Found a nice quote on another lost urbex site. The direct link is hijacked by the Webring code. I found the site thanks to the Wayback Machine.

“It’s not about busting into businesses and bragging about trespassing. It’s about living a time that is rapidly disappearing, sinking under a new city. The undoctored past is a rare thing to have the privilege to experience, especially because this is not the past of kings or generals or millionaire mansions. This is the past of sewer and drain workers,  factory workers, builders, tunnelers – ordinary people who built the labyrinthine hive of humans, that maze of rooms and halls above ground and under that we know as – a city.”

– Jacques
Source: Exploring The Twin Cities’ Underground

Urbex Fascination from CopySix

The CopySix blog has a really great post about urban exploration, the end of civilization and why those things interest some people, like myself. I wrote a comment, trying to put into words why I like the old, abandoned farm houses so much.

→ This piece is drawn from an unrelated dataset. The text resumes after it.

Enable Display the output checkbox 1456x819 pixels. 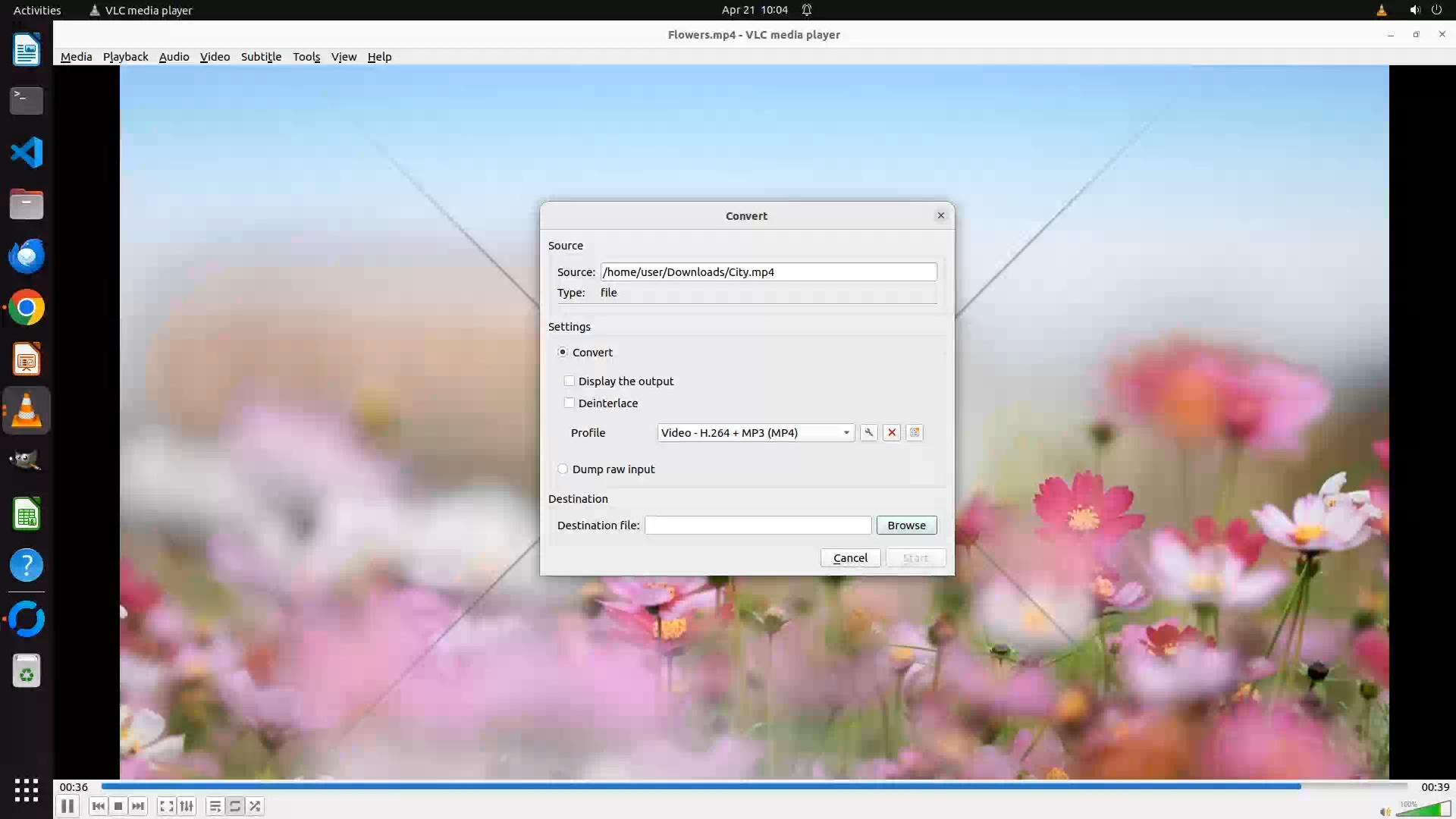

For me it’s something about the people who built the places and how they had so much promise, hope, potential and now are left to the elements. I like to see both the man-made and the nature made as they come together. I love the old wood, stone and iron work and the way the trees, vines and wildflowers gather back in around. My favourite abandoned farm houses are those well seasoned, weathered ones. Reminders of what was, kind of a mystery, something forgotten. I think about it’s past yet also see it for the present. It’s like a courage, or strength to see those old places surviving the elements. Giving up parts and pieces of themselves to the battle yet still not fading out to nothing, not yet consumed by nature and the elements.